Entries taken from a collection
• • • • • • •
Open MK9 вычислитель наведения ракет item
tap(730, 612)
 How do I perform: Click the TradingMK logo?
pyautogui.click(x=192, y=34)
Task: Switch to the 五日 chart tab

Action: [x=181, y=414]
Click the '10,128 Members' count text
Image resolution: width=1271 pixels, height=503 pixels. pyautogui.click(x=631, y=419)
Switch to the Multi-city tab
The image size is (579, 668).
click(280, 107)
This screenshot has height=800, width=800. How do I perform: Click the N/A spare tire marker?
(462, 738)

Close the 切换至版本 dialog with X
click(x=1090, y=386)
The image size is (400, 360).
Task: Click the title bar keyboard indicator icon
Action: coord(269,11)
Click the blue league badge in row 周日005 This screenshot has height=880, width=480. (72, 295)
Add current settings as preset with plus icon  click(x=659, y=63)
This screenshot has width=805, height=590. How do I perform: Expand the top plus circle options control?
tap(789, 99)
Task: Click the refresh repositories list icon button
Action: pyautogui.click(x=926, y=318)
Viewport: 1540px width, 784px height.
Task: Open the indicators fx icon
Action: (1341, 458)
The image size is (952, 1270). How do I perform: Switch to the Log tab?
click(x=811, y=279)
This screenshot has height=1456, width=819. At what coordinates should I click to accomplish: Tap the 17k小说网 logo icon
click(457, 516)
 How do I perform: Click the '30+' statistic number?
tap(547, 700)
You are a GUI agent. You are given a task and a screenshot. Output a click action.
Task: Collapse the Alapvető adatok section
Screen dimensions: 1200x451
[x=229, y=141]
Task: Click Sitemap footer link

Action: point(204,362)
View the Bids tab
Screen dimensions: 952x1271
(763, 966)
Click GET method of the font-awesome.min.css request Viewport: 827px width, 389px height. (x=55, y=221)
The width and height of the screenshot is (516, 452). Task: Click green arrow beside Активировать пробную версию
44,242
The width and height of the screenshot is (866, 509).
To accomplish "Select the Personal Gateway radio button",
• • • • • • •
◆ Exercise details ◆
Copy the entries word for word, from the line containing "Close the 切换至版本 dialog with X" to the line containing "Add current settings", including both of those lines.

◆ Complete answer ◆
Close the 切换至版本 dialog with X
click(x=1090, y=386)
The image size is (400, 360).
Task: Click the title bar keyboard indicator icon
Action: coord(269,11)
Click the blue league badge in row 周日005 This screenshot has height=880, width=480. (72, 295)
Add current settings as preset with plus icon  click(x=659, y=63)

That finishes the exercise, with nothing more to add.